Mit der schnellen Auffassungsgabe der Frau hatte Iris sofort erkannt, daß Mountjoy die Gelegenheit, zu fragen, nicht allein zu früh ergriffen, sondern daß er mich mit einer allzu handgreiflichen Deutlichkeit gesprochen hatte, welche eine so kluge und schlaue Person wie Mrs. Vimpany war, vorsichtig machen mußte. In dem Bestreben jedoch, ihn von der Verfolgung seines unglücklichen Versuches abzuhalten, verfiel Iris in denselben Fehler wie Hugh Mountjoy. Sie ergriff ebenfalls zu früh die ihr passend erscheinende Gelegenheit, das heißt, sie war allzu voreilig, das Gespräch auf einen andern Gegenstand zu bringen.
»Sie sprachen soeben, Hugh, von den Abenteuern unseres Freundes,« sagte sie; »ich fürchte, Sie werden sich selbst in ein Abenteuer von nicht sehr angenehmer Art verwickelt haben, wenn Sie in dem Gasthofe ein Nachtquartier zu finden hoffen.
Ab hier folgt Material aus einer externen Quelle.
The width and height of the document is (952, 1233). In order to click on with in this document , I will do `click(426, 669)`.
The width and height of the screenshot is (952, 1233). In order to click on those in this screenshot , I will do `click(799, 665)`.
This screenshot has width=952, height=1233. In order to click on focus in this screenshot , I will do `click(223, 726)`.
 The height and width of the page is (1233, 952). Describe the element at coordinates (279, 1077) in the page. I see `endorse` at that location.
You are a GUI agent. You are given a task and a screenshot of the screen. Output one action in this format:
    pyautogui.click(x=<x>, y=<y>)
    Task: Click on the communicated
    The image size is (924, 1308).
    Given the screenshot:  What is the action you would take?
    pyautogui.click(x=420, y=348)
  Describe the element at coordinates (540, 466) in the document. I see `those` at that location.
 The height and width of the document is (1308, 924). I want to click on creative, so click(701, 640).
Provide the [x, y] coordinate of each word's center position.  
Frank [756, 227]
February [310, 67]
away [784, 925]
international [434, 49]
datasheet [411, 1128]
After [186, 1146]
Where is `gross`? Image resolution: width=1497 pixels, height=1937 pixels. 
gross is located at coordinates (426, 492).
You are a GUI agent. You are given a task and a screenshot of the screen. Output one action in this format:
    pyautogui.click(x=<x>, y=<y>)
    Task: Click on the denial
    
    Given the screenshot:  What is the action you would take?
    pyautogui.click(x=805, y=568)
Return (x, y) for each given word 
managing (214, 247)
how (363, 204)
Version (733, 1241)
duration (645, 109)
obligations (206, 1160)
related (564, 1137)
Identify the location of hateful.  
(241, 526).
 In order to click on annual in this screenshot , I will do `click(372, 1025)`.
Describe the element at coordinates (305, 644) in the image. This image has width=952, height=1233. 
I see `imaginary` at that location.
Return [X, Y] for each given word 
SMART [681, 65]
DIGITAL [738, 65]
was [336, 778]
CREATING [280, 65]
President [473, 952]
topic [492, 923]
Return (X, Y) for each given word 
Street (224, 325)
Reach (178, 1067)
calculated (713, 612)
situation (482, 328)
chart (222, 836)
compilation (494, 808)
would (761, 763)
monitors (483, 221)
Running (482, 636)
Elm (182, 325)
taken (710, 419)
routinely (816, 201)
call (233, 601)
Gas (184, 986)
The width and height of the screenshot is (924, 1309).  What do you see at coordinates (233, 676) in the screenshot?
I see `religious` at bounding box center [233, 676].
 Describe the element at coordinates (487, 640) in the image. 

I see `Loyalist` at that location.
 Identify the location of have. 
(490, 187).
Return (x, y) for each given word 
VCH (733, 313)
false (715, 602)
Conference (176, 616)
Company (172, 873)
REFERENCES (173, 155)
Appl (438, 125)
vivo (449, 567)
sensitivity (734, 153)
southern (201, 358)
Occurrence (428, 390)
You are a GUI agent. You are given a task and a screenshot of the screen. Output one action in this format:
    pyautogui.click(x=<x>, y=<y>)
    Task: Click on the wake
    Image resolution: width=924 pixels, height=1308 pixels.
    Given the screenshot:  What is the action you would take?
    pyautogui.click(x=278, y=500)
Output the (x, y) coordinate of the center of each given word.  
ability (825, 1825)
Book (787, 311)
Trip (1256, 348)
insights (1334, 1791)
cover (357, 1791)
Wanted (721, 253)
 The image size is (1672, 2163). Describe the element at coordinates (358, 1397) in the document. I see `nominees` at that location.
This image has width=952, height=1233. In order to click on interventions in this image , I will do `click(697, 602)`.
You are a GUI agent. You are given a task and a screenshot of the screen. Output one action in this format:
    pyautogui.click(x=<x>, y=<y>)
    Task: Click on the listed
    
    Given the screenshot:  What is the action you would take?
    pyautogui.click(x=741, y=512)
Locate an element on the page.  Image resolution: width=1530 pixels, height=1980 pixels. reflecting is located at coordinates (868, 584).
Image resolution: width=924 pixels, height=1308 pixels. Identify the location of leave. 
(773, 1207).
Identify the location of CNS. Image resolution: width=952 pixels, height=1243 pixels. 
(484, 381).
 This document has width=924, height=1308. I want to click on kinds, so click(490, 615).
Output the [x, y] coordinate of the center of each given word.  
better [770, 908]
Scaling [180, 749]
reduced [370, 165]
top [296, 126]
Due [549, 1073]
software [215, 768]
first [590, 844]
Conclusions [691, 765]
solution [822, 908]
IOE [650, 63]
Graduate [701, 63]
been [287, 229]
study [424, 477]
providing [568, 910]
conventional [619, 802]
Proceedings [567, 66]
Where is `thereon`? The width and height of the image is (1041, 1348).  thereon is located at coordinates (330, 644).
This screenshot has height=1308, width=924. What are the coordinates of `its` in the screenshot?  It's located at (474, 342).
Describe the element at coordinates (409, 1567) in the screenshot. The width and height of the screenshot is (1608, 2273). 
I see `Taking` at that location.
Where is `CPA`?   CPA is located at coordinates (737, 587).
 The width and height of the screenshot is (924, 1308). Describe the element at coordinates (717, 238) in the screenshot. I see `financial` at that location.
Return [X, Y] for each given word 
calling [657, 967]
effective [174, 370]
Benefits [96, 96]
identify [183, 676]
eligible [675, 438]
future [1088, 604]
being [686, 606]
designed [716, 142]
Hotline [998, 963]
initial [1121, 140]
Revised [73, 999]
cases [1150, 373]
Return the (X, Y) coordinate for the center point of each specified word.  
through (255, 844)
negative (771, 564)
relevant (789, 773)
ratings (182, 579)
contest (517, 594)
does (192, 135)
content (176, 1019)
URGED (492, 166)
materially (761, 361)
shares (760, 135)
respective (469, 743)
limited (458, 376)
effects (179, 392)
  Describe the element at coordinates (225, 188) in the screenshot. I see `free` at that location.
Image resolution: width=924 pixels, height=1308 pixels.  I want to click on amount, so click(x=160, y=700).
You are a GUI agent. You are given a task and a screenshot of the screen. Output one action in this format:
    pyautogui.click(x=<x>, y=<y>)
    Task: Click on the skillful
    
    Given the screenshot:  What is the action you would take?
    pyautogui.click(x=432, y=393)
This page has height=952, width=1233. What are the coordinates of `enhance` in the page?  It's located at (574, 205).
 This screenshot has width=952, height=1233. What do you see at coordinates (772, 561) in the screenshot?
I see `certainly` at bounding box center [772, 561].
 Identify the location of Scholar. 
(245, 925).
Ich habe noch niemals zuvor ein so erbärmliches Wirtshaus wie das hiesige gesehen.«
»Nicht doch, meine liebe Miß Henley,« beeilte sich Mrs. Vimpany einzuwenden, »das Gasthaus ist viel reinlicher und wohnlicher, als Sie annehmen. Ein hartes Bett und eine dürftige Ausstattung sind die schlimmsten Unannehmlichkeiten, welche Ihr Freund zu fürchten hat. – Wissen Sie,« fuhr sie dann, zu Mountjoy gewendet, fort, »daß ich lebhaft an einen meiner Bekannten erinnert wurde, als Sie vorhin von dem jungen Edelmann sprachen, von dessen Abenteuern schon in den Zeitungen berichtet wurde? Sollte es denn möglich sein, daß Sie damit den Bruder des gegenwärtigen Earl of Norland gemeint haben? Ein hübscher junger Irländer, mit dem ich seit vielen Jahren bekannt bin! Habe ich recht in meiner Annahme, daß Sie und Miß Henley Lord Harry kennen?« fragte sie.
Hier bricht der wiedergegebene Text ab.